Configure retries for a pipeline task

You can specify whether a pipeline task must be rerun if it fails, by configuring the retries for that task. You can set the number of attempts to rerun the task on failure and the delay between subsequent retries.

Use the following code sample to configure the failure policy of a pipeline task named train_op by using the set_retry method in the Kubeflow Pipelines SDK:

from kfp import dsl

@dsl.pipeline(name='custom-container-pipeline')
def pipeline():
  generate = generate_op()
  train = (
    train_op(
      training_data=generate.outputs['training_data'],
      test_data=generate.outputs['test_data'],
      config_file=generate.outputs['config_file'])
    .set_retry(
      num_retries=NUMBER_OF_RETRIES,
      backoff_duration='BACKOFF_DURATION',
      backoff_factor=BACKOFF_FACTOR,
      backoff_maxk_duration='BACKOFF_MAX_DURATION'
    )

Replace the following:

  • NUMBER_OF_RETRIES: The number of times to retry the task upon failure.

  • BACKOFF_DURATION: Optional. The duration of time wait after the task fails before retrying. If you don't set this parameter, the duration is set to 0s, by default.

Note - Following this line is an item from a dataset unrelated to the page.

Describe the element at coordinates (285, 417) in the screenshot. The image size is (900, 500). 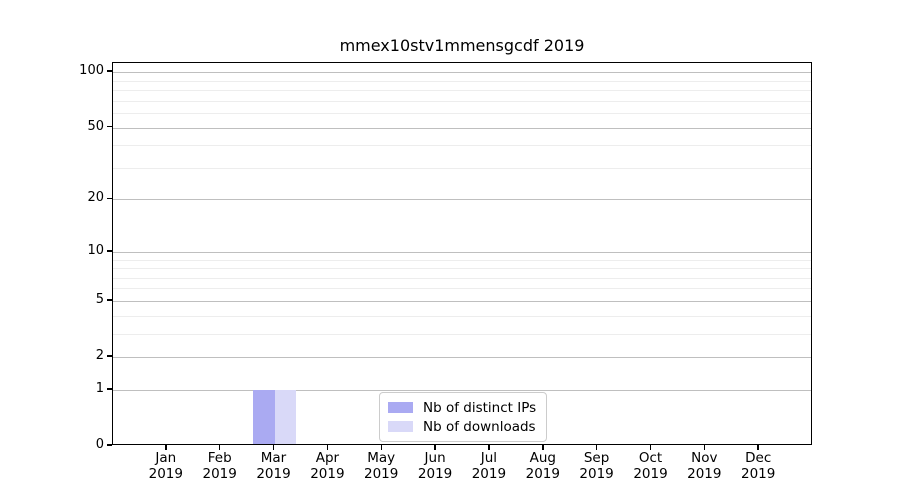
I see `bar-downloads-mar-2019` at that location.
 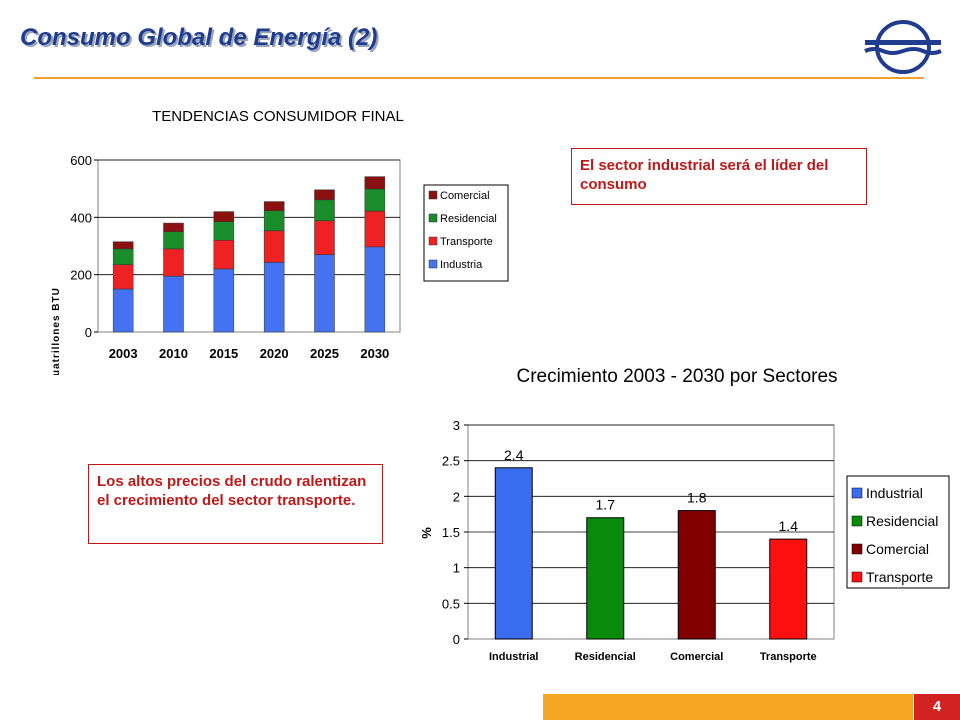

  • BACKOFF_FACTOR: Optional. The factor by which the backoff duration is multiplied for each subsequent retry. If you don't set this parameter, the backoff factor is set to 2.0, by default.

  • BACKOFF_MAX_DURATION: Optional. The maximum backoff duration between subsequent retries. If you don't set this parameter, the maximum duration is set to 3600s, by default.